# ABSTRACT: transforms, De-noising. 1.1 Introduction Rainfall forecasting

ABSTRACT:

In this paper, we used

a hybrid method based on wavelet transforms and ARIMA models and applied on the

time series annual data of rain precipitation in Erbil Province-Iraq in

millimeters which represents a sample size (45) observations during the period

1970 and 2014.We aimed to describe how the hybrid method can be used in time

series forecasting and enhance the forecasting quality through presenting and

applying it on real data and make a comparison between the classical ARIMA

method and our suggested method depending on some statistical criteria. Results

of the study proved an advantage of the statistical hybrid method and showed

that the forecast error could be reduced when using Wavelet-ARIMA method and

this leads to enhance the classical model in forecasting. Furthermore, it was

found that out of wavelet families, Daubechies wavelet of order two using fixed

form thresholding with soft function is very suitable when de-noising the data

and performed better than the others. The annual rainfall in Erbil in the

coming years will be close to 370 millimeters.

KEYWORDS:

Forecasting, Time series,

ARIMA, Wavelet transforms, De-noising.

1.1

Introduction

Rainfall forecasting

is one of the most challenging objects. Many algorithms have been developed and

proposed but still accurate prediction of rainfall is very difficult. (Tantanee

et al., 2005), presented a new method for rainfall prediction by using a combination

of wavelet analysis and conventional autoregressive AR model. The research

showed that the wavelet autoregressive model process provides a better annual

rainfall prediction than the simple AR model. (Al-Safawi et al., 2009) have

estimated the autoregressive model using wave shrink. The results showed that

the suitable model using classical ARIMA method is AR(6) and this model has

improved when using wave shrink technique and especially when using Haar

wavelet with a soft threshold to forecast the quantity of the annual rainfall

in Erbil city for the period 1992-2007. (Al-Shakarchy, 2010) applied the factor

analysis for forecasting two series representing rain rates and relative

humidity in Mosul province. Results showed that the suitable model for the two

series is ARIMA(0,0,1) and ARIMA(1,0,0) respectively. (Ali, 2013) used ARIMA

method for analyzing and forecasting of Baghdad rainfall. It is found that the

seasonal ARIMA model of the orders SARIMA(2,1,3)x(0,1,1) is the best model and

according to this model, rainfall forecast for the next years was also done and

showing similar trend and extent of the original data. (Venkata

Ramana et al., 2013) studied to find an appropriate method for monthly

rainfall data prediction by combining the wavelet technique with artificial

neural network ANN. The study Indicated that the performances of wavelet neural

network models are more effective than the ANN models. (Shoba and Shobha, 2014)

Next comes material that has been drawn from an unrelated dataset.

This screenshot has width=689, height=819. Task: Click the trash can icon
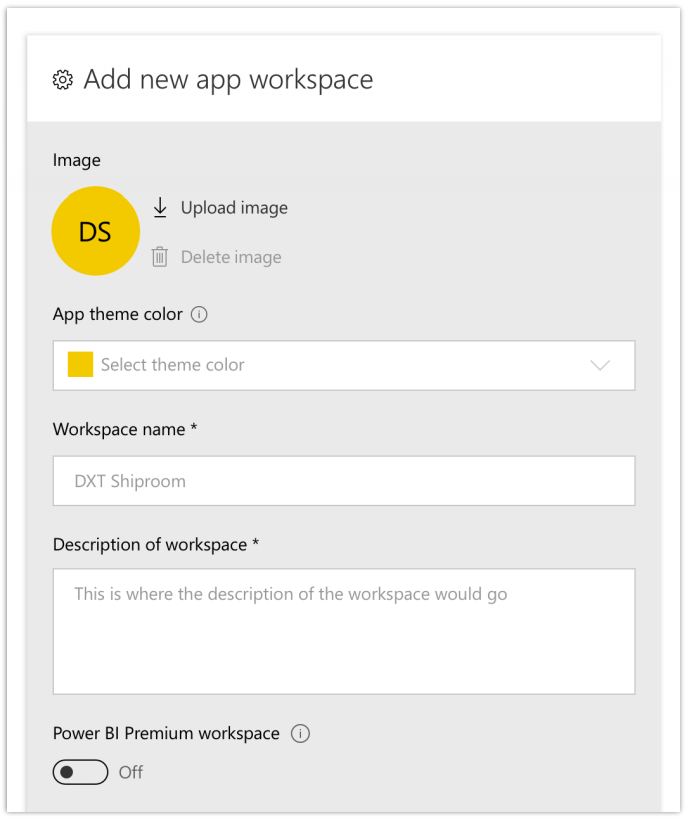160,257
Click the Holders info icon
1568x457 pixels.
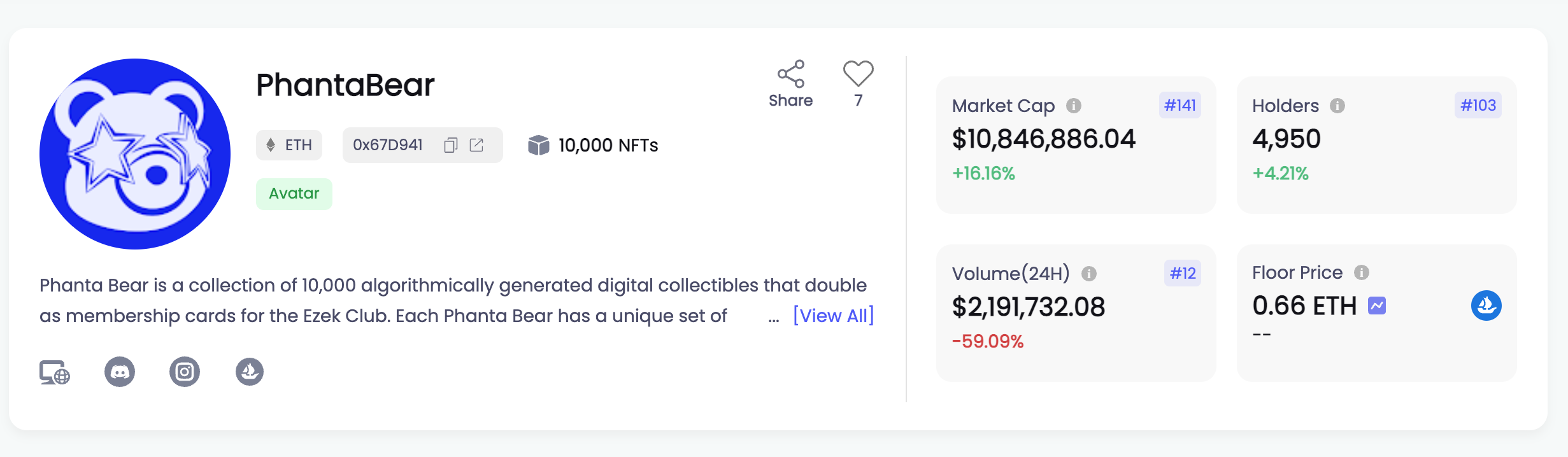click(1337, 106)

have made an analysis of various algorithms of data mining used for rainfall

prediction model. The study showed that sometimes when certain algorithms are

combined, they perform better and are more effective. (Eni and Adeyeye, 2015) applied

seasonal ARIMA method for building a suitable model and for forecasting the

rainfall in Warri Town, Nigeria. Results showed that seasonal ARIMA (1, 1, 1)

(0, 1, 1) model is appropriate depending on some statistical criteria.

Recently, (Shafaei et

al., 2016) offered some techniques for testing their capability of predicting

the monthly precipitation such as wavelet analysis WA, seasonally mixed model

SARIMA and ANN method which represents the artificial neural network. The study

concluded that searching for the effect of decomposition level on model

performance, it was indicated that going from 2 to 3 decomposition levels

increased the correlation between observed and estimated data, but no

significant difference was found between predictions from 2 and 3 level models.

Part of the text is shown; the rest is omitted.